Approximately 85.2% and 62.2% of existing leases are triple-net leases, based on NRSF as at 30 June 2021 and Base Rental Income for the month of June 2021, respectively, which shields Digital Core REIT from increases in real estate taxes and property expenses, which are absorbed by or passed on to customers.
And the prospectus has stated a number of risks:
As mentioned earlier, I do not deem this counter as a short-term play, and I do intend to hold on to this counter for the time being and to judge further on how events unfold.
The bankruptcy of a key tenant is an unfortunate but possible event. More so for a newly listed Reit with a concentrated portfolio (10 assets concentrated in top-tier data center markets across the U.S. and Canada valued at $1.4 billion).
What is important is how it was managed.
Although the management team for the newly listed Digital Core Reit is newly formed, the management team and board of directors are comprised of longstanding Sponsor’s team members with extensive data centre experience, as well as real estate and finance industry veterans serving as independent directors.
However, looking at the previous appointments of the executive officers, many previously worked for BofA, Citigroup, DBS – aren’t these banks the syndicate that forming the issue managers, global coordinators, book-runners and underwriters of the Digital COre Reit IPO?
Ultimately Digital Core Reit and Digital Realty are tied at the hips. With the former being considered as Digital Realty’s highly strategic capital partner. (Key word being ‘capital’; especially during this period when liquity is sucked from the markets).

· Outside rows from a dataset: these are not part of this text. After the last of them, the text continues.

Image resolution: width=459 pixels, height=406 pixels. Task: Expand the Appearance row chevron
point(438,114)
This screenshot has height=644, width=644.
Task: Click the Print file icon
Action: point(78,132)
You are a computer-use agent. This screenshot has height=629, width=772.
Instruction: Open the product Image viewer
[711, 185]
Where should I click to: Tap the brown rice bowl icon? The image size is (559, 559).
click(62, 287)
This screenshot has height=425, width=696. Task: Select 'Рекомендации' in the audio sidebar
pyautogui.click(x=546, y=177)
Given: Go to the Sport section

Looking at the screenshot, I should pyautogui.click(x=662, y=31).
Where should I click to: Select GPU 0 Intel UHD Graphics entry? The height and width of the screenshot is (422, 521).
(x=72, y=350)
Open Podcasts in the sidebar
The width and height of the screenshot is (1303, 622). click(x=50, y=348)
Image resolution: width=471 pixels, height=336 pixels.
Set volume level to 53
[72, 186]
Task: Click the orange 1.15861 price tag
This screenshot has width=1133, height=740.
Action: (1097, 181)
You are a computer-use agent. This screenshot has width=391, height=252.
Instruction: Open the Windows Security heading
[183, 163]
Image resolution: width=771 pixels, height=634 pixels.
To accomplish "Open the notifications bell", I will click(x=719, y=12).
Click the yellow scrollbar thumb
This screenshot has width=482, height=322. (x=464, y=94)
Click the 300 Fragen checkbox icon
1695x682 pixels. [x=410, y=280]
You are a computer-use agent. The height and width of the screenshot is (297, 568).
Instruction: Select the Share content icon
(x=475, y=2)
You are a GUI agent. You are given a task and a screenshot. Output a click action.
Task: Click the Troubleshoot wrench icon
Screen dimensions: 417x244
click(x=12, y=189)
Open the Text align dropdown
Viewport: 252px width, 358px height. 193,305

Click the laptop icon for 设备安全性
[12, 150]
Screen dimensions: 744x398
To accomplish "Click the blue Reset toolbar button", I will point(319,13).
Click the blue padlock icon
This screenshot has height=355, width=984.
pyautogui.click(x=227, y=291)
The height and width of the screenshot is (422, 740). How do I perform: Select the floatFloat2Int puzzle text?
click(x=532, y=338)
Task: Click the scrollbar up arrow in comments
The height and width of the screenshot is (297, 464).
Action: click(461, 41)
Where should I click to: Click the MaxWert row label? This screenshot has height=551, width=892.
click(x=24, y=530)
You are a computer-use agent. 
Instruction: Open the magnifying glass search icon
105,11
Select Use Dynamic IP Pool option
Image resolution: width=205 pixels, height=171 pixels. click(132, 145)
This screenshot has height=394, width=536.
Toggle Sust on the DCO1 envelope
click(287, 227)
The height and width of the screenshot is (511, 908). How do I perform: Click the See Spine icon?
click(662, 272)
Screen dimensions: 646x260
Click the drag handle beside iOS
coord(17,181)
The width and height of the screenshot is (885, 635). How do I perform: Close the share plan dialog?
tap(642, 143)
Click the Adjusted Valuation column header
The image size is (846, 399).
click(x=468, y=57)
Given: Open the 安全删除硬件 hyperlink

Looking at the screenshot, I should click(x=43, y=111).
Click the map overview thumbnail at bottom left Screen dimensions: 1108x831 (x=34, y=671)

From reading the transcript of Digital Realty earnings call, I have no doubt about the expertise and professionalism of the management team (of Digital Realty) eg. CEO Bill Stein and President and CFO Andy Power. Chief Investment Officer Greg Wright, Chief Technology Officer Chris Sharp, and Chief Revenue Officer Corey Dyer. They were forthcoming, candid and good in their area of expertise. They also tend to finish each other’s sentences and tackle questions related to their scope well.
However, they did come off from the high of the Covid induced strong growth phase and they did acknowledge that but seem to be prepared for the future. Nevertheless, probably more need to be done for Digital Core to succeed in the Singapore market, with yield-hungry Singapore investors being spoilt for choice.